Her idea was to put him on the grass. He seemed to enjoy this, but there were so many potential dangers and hiding places.
Then came the flying lessons, but alas, although he is very good at fluttering, without tail feathers, Lenny has no lift or rudder. The grass furnished a soft landing, though. Do birds think? If the parents were watching , I wonder what they thought.
She then put him on the same rock as yesterday. “Be careful. He’ll hop away and he’s fast today,” I warned, backseat driving. About a half hour later, she called up from babysitting duty in the hammock of the gazebo. ‘”I need your help!” The good news was that the parents had fed him seven times since he’d been down there. Bad news was that afterwards Lenny had hopped down from his perch and scampered across the lawn and hidden somewhere within a cave created by two huge rocks surrounded by dense plants. We looked for awhile before I was sure I heard him cheeping from the deep recess between the rocks. My friend started to reach in and then remembered scorpions!
Finally, however, he hopped out from behind the rocks on the other side and we captured him again. With the skies starting to become overcast, we had run out of solutions. Bring him back in and take him outside each day for feeding? We could see the mother bird ripping material from an old nest in the huge cactus tree and flying off with it. If she was building a new nest, there would soon be new babies. Would she forget this one? We called Animal Rescue and they suggested we do what I’d thought we should do in the beginning. Build him a nest and put it in a sheltered tree for the parents to find him.
Building the nest was no problem. A plastic storage dish with holes poked into the bottom, stuffed with stripped bark and other fibers wound into a sort of nest, covered with fresh grass.
My friend found the perfect spot. The air intake of my water heater for the hot tub (long out of disservice) was under a teja awning. The opening was the exact size of the plastic “nest” container so it could be tucked securely down into it .

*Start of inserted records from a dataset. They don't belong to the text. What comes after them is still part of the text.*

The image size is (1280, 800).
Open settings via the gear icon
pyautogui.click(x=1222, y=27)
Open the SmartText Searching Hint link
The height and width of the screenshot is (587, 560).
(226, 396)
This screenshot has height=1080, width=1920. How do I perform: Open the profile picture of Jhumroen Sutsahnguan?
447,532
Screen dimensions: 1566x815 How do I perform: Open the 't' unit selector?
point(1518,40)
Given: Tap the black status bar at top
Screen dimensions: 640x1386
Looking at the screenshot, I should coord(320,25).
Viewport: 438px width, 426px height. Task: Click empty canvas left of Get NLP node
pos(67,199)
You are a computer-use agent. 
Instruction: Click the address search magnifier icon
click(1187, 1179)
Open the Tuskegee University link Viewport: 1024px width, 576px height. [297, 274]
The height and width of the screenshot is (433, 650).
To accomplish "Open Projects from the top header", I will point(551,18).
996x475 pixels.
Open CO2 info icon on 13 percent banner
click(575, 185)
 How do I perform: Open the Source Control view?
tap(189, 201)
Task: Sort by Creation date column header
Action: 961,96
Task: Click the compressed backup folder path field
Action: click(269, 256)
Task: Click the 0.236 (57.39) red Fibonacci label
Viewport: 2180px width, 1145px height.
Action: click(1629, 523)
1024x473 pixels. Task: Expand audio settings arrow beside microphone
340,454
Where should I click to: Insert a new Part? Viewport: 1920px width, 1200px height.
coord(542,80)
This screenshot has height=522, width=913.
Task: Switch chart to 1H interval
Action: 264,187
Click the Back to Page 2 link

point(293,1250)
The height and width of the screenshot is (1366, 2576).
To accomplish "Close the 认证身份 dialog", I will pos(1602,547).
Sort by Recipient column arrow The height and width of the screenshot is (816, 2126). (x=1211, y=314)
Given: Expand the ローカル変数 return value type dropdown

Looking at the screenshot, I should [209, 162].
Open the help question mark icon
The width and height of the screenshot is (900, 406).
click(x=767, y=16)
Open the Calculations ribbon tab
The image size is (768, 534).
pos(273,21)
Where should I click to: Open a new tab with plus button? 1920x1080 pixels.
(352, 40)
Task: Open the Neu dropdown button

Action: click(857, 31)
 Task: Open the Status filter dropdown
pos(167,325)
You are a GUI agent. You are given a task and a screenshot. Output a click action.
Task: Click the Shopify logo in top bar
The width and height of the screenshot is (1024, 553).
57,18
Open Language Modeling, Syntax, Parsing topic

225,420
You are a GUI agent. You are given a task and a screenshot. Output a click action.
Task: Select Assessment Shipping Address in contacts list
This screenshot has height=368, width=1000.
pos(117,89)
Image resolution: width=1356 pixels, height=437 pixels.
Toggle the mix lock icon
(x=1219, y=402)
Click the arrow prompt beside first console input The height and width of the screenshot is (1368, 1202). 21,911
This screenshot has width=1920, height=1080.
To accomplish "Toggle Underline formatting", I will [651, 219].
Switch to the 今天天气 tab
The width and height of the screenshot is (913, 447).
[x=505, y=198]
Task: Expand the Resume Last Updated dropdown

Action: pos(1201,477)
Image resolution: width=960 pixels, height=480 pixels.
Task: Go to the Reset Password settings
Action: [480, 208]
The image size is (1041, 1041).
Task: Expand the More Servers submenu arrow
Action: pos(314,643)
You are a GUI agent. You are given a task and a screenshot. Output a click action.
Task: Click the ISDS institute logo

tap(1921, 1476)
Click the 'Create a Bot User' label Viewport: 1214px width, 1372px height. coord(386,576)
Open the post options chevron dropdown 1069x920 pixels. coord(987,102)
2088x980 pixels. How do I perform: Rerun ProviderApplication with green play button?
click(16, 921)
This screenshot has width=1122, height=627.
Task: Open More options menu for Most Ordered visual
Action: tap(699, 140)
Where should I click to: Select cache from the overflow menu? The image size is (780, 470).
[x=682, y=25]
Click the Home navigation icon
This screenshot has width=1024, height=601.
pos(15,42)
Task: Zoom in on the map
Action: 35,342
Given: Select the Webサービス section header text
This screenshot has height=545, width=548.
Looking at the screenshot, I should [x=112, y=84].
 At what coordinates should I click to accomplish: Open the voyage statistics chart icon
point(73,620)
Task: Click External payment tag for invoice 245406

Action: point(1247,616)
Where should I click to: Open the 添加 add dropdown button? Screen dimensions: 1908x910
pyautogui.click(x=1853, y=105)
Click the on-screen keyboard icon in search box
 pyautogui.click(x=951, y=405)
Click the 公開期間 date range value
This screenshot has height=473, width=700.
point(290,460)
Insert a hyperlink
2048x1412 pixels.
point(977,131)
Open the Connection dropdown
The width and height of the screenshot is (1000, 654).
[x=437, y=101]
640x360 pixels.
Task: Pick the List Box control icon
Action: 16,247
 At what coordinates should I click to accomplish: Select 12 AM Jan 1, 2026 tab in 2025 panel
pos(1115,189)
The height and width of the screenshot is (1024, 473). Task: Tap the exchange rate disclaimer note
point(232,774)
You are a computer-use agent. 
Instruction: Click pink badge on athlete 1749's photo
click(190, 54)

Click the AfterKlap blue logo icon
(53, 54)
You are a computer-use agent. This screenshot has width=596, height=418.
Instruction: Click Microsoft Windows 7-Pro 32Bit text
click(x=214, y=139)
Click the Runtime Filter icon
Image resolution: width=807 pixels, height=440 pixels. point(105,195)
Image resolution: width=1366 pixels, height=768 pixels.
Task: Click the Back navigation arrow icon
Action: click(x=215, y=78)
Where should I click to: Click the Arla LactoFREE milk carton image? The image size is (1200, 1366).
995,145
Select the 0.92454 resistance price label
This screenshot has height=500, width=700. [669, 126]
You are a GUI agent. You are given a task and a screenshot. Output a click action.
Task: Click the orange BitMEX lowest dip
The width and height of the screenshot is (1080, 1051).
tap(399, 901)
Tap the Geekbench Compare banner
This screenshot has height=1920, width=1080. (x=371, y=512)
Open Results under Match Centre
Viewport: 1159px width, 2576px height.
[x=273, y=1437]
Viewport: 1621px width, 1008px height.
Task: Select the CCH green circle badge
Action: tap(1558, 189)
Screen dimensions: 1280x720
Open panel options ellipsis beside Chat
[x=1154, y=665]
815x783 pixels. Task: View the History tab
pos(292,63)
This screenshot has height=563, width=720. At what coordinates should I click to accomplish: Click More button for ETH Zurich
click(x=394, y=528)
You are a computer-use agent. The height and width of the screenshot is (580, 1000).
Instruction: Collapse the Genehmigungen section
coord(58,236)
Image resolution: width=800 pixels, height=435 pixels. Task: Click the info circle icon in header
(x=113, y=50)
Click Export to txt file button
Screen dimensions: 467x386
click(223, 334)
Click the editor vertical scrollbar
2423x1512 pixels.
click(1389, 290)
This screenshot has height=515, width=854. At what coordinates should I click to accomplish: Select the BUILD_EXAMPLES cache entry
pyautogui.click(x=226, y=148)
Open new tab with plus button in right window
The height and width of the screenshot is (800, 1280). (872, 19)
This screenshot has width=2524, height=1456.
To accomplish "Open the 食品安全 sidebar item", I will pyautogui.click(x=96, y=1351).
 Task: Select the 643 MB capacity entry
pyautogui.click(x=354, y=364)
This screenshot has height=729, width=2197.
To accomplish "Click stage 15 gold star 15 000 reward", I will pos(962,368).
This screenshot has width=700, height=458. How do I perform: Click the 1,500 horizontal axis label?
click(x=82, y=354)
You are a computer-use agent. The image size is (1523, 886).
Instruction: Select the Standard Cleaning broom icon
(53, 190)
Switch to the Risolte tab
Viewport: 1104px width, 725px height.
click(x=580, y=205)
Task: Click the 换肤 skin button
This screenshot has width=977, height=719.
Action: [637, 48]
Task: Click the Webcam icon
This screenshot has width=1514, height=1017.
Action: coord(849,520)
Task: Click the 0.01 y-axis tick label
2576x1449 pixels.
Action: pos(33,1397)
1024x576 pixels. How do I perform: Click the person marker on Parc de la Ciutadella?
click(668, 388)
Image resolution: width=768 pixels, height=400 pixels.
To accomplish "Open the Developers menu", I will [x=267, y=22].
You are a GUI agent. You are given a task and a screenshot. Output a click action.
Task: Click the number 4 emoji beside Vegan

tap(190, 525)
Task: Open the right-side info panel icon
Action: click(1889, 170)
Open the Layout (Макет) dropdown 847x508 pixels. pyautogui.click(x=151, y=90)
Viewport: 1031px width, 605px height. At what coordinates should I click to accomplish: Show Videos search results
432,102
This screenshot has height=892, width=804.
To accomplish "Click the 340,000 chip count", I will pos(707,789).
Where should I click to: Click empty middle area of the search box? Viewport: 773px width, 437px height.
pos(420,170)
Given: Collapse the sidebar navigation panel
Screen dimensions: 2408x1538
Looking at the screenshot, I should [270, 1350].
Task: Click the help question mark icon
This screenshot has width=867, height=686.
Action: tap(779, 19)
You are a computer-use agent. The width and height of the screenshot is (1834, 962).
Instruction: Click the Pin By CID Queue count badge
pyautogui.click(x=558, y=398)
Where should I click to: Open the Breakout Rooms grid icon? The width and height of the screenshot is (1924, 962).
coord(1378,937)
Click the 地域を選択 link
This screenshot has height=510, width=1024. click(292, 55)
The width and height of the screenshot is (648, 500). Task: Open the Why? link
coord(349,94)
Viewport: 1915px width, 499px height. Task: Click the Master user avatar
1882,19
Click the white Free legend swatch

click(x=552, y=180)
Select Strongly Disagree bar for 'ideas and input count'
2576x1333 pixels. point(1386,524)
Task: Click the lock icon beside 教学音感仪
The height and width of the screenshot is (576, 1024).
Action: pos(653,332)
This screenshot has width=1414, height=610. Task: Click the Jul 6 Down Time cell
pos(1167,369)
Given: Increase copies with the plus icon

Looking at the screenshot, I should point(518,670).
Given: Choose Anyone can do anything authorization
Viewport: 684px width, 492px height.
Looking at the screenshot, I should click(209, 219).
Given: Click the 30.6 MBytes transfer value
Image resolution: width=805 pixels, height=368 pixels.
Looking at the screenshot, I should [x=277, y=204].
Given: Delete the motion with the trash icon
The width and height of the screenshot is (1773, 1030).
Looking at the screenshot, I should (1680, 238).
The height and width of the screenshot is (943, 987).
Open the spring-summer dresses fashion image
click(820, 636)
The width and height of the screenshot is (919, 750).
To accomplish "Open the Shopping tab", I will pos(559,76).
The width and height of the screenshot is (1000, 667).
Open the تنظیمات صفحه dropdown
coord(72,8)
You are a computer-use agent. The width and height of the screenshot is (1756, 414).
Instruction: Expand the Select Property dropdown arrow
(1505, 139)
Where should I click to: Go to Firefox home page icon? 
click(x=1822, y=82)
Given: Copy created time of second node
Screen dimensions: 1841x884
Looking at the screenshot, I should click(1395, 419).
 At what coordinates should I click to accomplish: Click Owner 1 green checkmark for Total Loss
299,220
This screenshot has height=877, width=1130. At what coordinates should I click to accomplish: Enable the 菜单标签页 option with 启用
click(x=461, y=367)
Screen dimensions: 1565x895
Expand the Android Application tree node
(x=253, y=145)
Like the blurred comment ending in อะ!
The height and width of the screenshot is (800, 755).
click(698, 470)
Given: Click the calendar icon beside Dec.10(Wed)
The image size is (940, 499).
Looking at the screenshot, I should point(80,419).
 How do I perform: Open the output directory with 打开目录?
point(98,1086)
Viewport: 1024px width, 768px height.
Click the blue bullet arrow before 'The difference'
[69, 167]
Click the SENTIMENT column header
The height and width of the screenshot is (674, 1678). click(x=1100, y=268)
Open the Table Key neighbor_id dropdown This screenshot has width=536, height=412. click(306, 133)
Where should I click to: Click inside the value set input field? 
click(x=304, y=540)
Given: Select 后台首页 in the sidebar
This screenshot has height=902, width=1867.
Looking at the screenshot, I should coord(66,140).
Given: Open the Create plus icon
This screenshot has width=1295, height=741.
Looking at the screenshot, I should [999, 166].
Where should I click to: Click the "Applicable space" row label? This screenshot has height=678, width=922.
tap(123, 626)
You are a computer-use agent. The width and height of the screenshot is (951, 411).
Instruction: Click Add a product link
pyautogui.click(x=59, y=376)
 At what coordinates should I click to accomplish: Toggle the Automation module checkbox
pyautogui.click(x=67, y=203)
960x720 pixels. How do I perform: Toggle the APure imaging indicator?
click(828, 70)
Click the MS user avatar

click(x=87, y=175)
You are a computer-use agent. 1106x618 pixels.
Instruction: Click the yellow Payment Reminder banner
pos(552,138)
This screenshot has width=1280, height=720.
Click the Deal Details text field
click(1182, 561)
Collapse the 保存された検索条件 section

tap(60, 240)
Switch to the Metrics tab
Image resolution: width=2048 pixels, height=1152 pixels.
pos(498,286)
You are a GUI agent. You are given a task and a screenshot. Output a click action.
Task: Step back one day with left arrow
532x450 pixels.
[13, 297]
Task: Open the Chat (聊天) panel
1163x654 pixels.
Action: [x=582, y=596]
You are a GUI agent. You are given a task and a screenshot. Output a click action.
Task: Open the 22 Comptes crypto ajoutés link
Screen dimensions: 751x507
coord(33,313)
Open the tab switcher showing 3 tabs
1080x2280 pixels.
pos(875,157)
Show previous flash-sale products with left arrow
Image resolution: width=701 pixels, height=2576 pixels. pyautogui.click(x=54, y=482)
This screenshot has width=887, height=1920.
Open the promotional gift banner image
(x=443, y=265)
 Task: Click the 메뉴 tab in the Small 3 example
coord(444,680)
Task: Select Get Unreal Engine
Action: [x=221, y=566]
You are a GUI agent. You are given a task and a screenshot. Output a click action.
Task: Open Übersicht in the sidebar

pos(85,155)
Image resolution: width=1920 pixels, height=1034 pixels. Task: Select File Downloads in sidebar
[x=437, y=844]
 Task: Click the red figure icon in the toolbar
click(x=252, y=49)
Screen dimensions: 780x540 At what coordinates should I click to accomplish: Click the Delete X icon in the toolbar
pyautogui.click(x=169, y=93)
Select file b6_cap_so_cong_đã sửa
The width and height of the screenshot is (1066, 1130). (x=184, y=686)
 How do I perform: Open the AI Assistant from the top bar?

Lenny settled down immediately. No more cheeping or flapping or scrambling or running. We are hoping the parent birds have found him. Wind is rising and it is getting overcast. What will win out? Will we let nature take its course or go rescue him for the night? Wildlife rescue says wild baby birds will not survive in captivity, although some Youtube videos have shown otherwise. Problem is, he will not eat anything we’ve prepared–even the recipes suggested by the bird rescuers on Youtube. So, for now, this is the end of our saga. Perhaps I’ll go down just once to peek to see how he is doing, though. And perhaps put on a jacket and go hang out in the gazebo to see if the parent birds are coming around.